A couple of large US-based firms are at the forefront of the group of investors that made the review rescheduling demand as JP Morgan’s decision last week threatens to reduce competitiveness of the Bloomberg Barclays Global Aggregate index, sources aware of the development told ET.
Furthermore, these investors haven’t even linked the potential inclusion to trade settlement on an international platform, reflecting India’s increasing relevance for global indices that must recast themselves to reflect exclusion of Russia and tepid growth in China.
Tax Talks
“The investors have communicated to Bloomberg Barclays that they do not have a problem with the domestic delivery and payment system of settlement and that the Euroclear settlement is not a hurdle either,” a source said.
Usually, managers of the Bloomberg Barclays index review the constituents and weights in the first quarter of a calendar year. Typically, overseas investments into instruments featuring on the gauge begin around nine months after the index inclusion is announced.
AUM Nearly Equals GDP
If included, India could be given a 0.8% weightage in the Bloomberg Barclays EM index, which has assets under management (AUM) of around $3 trillion. Such a weightage would imply overseas funds worth around $24 billion flowing into India’s government bond market.

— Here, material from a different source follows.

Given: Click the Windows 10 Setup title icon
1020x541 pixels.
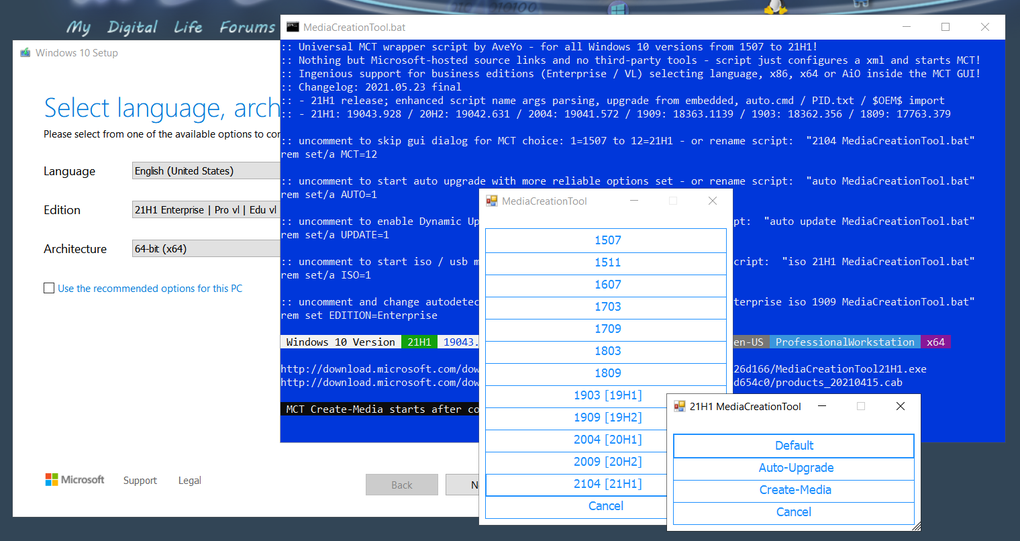Looking at the screenshot, I should [x=25, y=53].
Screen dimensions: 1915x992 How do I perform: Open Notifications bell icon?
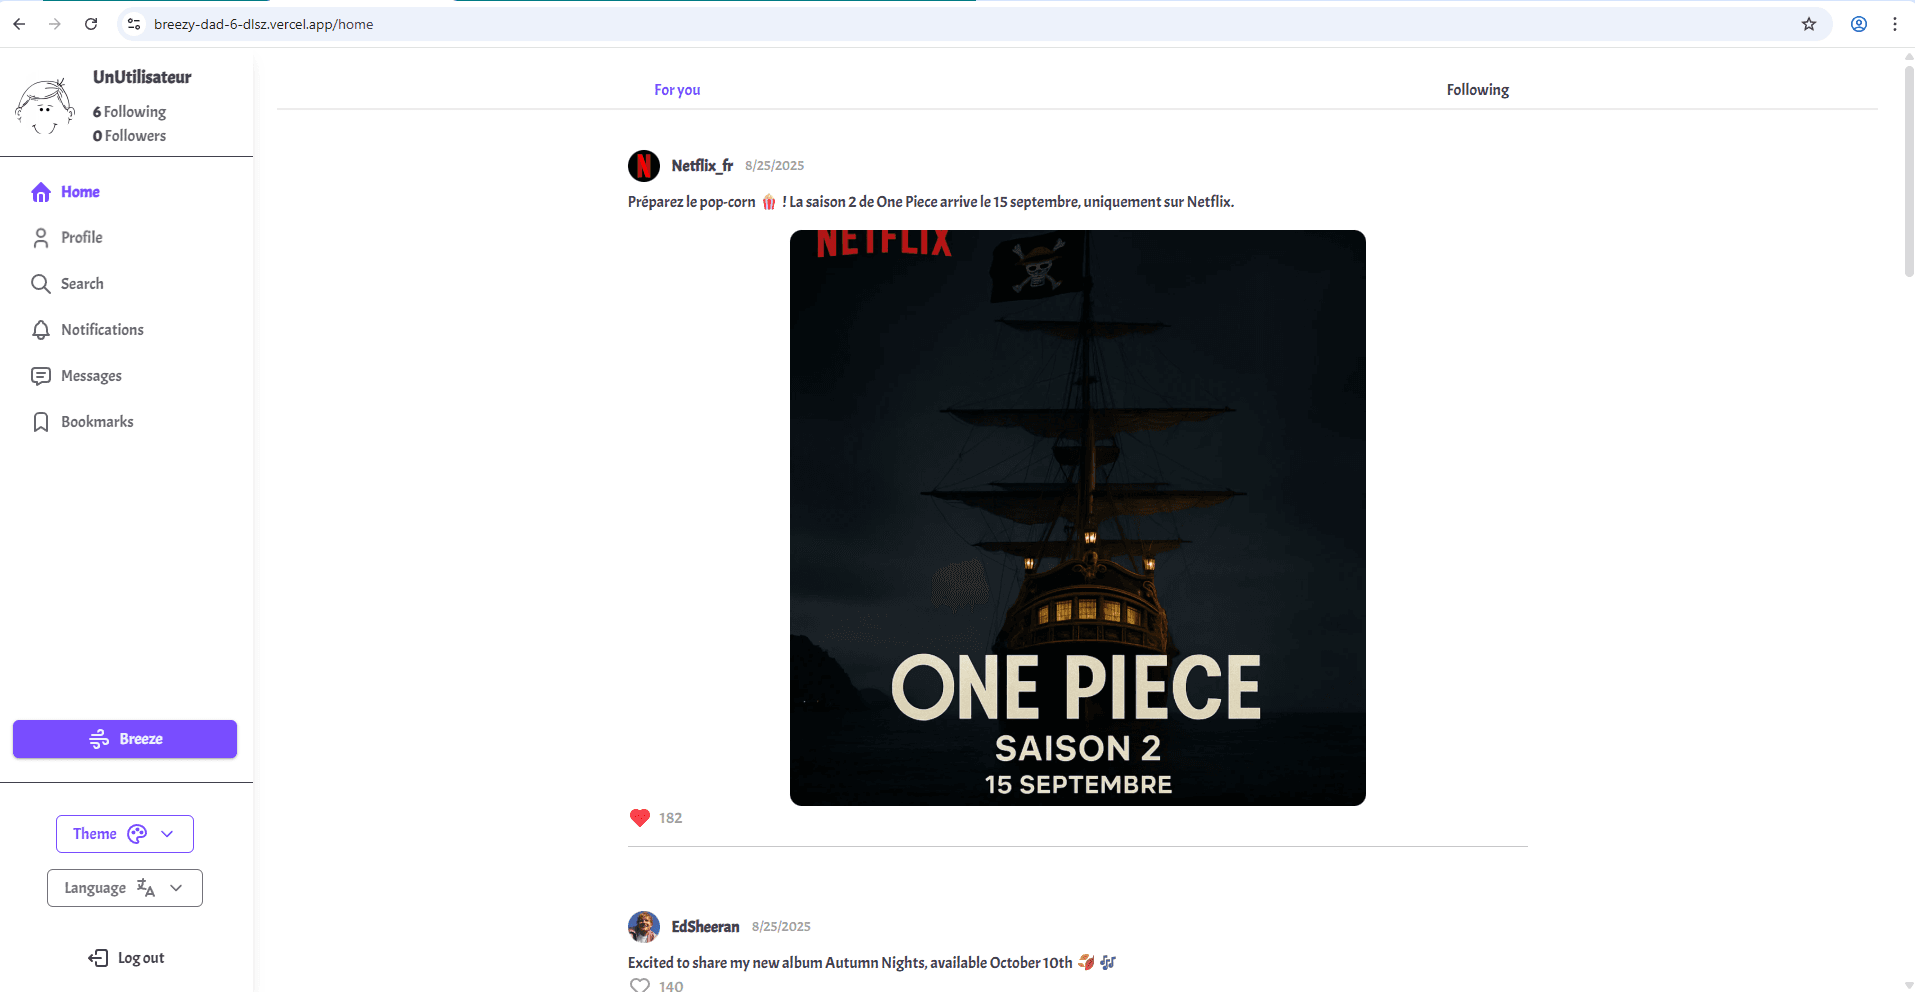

“The push from the investors’ side is for the review to take place in early October. This is because after JP Morgan’s decision to include India in its index, the overall yields on its (JP Morgan’s) index have gone up and that relatively lowers the appeal of those tracking the Bloomberg Barclays index,” said the source cited above.
Banking industry sources said that as a precursor to index inclusion, discussions were necessary with the Indian authorities on certain aspects of taxation for overseas investors.